What is known and what is new?
• An OKC may be misdiagnosed as any other maxillofacial cyst, based on the clinical and radiological presentation
• Our case highlights the importance of a holistic clinical, radiographic and histopathological correlation aided by advanced molecular analysis to arrive at the final diagnosis of an OKC.
What is the implication, and what should change now?
• Fine needle aspiration cytology of the cystic content can provide a clue of the diagnosis prior to tissue biopsy.
• Due to its aggressive and recurrent nature, OKC should be placed higher up on the list of differential diagnosis in the tooth-bearing region.
Introduction
Background
Odontogenic keratocyst (OKC) is an enigmatic developmental odontogenic cyst, with an incredible journey of its own (1). After its initial description as an odontogenic cyst by Philipsen in 1956, OKC was renamed Keratocystic Odontogenic Tumour (KCOT) and classified as an odontogenic tumour by World Health Organization (WHO) in 2005 (2,3). However, due to a lack of evidence of it being a tumour, OKC was reclassified as an odontogenic cyst in 2017 (4). Clinically, they manifest as swelling with pain or may be asymptomatic (5). On radiographs, they usually appear as small or large, round to ovoid, multilocular radiolucent masses with scalloped borders (6). In some cases, an OKC may be misdiagnosed as any other maxillofacial cyst, based on the clinical and radiological presentation (7).
Rationale and knowledge gap
The WHO classification (2017) states that OKC is often present in the posterior mandible and often surrounds the crown of a third molar, resulting in an appearance mimicking a dentigerous cyst. Therefore, OKCs should be also be considered, whenever a cyst is associated with an impacted tooth. However, there is a scarcity in the number of cases reported, with only six cases having been reported till date. An accurate diagnosis of an OKC is extremely crucial due to its aggressive nature and its propensity to recur (8).
Objective
The objective of this case report is to present a case of an OKC occurring in the posterior maxillary region, associated with the cervical aspect of an impacted third molar, giving an impression of a dentigerous cyst.
This article is written following the CARE reporting checklist (available at https://fomm.amegroups.com/article/view/10.21037/fomm-22-51/rc).
Case presentation
All procedures performed in this report were in accordance with the ethical standards of the institutional research board and with the Helsinki Declaration (as revised in 2013). Written informed consent was obtained from the patient for publication of this case report and accompanying images. A copy of the written consent is available for review by the editorial office of this journal.
Clinical findings
A 28-year-old male reported to the out-patient department on 12th July 2022 with a complaint of pain, swelling, and fluid discharge in the upper right back tooth region. The patient gave a history of swelling and pain in the same region, 3 years ago, which had subsided after taking a course of analgesics. The swelling had then re-appeared fifteen days prior to the current presentation.

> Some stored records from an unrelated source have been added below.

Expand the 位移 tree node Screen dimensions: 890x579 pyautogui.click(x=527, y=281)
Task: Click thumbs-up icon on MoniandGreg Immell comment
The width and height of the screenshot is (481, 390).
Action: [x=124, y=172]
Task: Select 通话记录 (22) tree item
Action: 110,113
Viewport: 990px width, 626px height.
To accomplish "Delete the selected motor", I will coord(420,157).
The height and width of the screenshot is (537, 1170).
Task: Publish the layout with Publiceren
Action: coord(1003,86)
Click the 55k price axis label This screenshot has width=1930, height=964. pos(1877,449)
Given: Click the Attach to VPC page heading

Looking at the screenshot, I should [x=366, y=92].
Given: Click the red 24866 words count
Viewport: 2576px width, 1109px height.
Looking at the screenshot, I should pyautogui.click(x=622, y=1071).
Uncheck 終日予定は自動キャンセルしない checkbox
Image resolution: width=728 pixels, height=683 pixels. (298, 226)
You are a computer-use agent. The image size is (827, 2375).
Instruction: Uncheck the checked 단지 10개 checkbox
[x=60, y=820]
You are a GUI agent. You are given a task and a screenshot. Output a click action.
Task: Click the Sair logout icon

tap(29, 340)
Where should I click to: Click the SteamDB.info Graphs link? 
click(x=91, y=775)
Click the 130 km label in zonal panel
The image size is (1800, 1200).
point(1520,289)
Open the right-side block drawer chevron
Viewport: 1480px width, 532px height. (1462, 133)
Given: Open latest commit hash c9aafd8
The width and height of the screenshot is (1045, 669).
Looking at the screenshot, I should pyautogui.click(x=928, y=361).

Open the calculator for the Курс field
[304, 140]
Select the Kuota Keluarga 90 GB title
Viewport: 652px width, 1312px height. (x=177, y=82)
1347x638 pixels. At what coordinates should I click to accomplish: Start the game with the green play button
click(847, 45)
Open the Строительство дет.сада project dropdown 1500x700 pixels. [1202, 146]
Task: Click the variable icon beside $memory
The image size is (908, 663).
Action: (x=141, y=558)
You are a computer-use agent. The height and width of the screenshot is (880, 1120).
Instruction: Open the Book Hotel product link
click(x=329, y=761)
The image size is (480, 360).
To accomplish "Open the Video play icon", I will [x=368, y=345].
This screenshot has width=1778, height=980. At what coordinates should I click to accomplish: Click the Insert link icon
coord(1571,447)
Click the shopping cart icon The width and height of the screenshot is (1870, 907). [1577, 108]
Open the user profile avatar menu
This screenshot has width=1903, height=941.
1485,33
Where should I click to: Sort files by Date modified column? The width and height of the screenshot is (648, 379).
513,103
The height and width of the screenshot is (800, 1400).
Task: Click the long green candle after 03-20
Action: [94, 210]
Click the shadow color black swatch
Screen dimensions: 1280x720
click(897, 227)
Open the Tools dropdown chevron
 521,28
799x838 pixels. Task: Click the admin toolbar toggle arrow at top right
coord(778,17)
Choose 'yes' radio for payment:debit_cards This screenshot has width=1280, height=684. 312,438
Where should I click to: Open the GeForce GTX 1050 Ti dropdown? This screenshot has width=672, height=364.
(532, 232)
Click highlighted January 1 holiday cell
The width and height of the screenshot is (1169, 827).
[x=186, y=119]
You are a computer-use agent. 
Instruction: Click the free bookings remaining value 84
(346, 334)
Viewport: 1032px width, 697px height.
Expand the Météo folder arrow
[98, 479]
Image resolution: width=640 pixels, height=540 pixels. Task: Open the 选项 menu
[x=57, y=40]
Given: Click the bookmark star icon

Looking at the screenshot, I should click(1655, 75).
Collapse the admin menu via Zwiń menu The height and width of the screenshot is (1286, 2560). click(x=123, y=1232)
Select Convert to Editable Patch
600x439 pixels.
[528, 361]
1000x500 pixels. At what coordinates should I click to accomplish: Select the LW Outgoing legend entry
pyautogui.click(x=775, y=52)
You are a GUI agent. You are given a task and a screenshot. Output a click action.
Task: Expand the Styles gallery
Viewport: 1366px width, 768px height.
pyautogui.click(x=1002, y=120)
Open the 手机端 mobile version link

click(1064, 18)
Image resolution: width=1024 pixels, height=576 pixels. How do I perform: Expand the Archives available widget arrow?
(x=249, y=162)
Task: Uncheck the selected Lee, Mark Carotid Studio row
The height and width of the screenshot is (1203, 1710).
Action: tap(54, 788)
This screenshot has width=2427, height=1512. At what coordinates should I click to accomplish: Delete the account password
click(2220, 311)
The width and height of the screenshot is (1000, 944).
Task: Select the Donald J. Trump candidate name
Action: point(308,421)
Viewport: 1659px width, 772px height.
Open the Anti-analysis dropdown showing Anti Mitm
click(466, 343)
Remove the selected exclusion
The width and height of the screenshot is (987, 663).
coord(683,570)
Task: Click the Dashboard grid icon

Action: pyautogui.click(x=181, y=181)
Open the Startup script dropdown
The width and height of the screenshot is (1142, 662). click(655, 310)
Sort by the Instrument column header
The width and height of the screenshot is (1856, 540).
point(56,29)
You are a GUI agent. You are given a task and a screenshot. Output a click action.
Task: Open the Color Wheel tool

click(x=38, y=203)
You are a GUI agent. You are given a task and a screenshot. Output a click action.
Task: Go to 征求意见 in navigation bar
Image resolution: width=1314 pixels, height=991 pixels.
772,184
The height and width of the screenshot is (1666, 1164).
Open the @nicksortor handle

The intraoral examination revealed a swelling measuring approximately 3 cm × 3 cm × 3 cm in the greatest dimension, causing expansion of the buccal cortical plate in the right maxillary tuberosity region. The overlying mucosa appeared normal with no signs of inflammation. The swelling was hard in consistency and tender on palpation.
Radiographic findings
The cone-beam computed tomogram revealed a well-defined, corticated cystic radiolucency that appeared to be attached to the cervical aspect of the impacted maxillary right third molar. The lesion extended from the periapical region of the maxillary right second molar region up to the posterior border of the maxilla mesiodistally. The superoinferior extension of the lesion was from the periapical region of FDI tooth number 17 up to the right maxillary sinus cavity. The lesion measured approximately 31.7 mm anteroposteriorly × 34.40 superoinferiorly × 27.89 mm buccopalatally. The interior of the lesion appeared partially isodense, and partially hypodense and showed the presence of the crown of the impacted maxillary right third molar (Figure 1). Based on the clinical and radiographic findings, a provisional diagnosis of dentigerous cyst was made since the cystic lesion was attached to the cervix of the tooth.
Surgical procedure
Written informed consent was obtained from the patient. Under general anesthesia, the entire cystic lining and the impacted maxillary third molar were surgically removed using the Caldwell-Luc procedure. The entire specimen was sent for histopathological examination. No adverse or unanticipated events were noted post-operatively. The healing progressed regularly without any complications.
Gross pathology
On gross examination, the specimen measured 4 cm × 3 cm in size, was whitish brown in colour, and soft to firm in consistency. The soft tissue was attached to the impacted tooth at the cementoenamel junction (Figure 2A,2B).
Histopathology
The hematoxylin and eosin-stained sections of the given specimen showed an epithelial lining and connective tissue wall (Figure 3A). The lining epithelium was parakeratinised stratified squamous epithelium of 6–8 cell thickness showing palisading of the basal cell layer (Figure 3B). The lining epithelium was corrugated and showed the presence of keratin. In places, there was a separation of epithelial lining from the underlying connective tissue wall (Figure 3C). The connective tissue capsule showed collagen bundles and moderate inflammatory cell infiltrate. In one area, there was evidence of a daughter cyst surrounded by intense inflammatory cell infiltration (Figure 3D). A histopathological diagnosis of OKC was made.
Follow-up
The patient has been kept under close follow-up and has not shown any clinical or radiographic evidence of recurrence after six months of surgery.
Literature review
A review of the literature on OKC masquerading as the dentigerous cyst was performed. A comprehensive literature search was done using the PubMed, Medline, and Google scholar databases without any date filter. A manual search was also done. MeSH terms like ‘Odontogenic keratocyst’, ‘Keratocystic Odontogenic Tumour’, ‘Dentigerous cyst’, and ‘Odontogenic cyst’ were used independently and in several combinations.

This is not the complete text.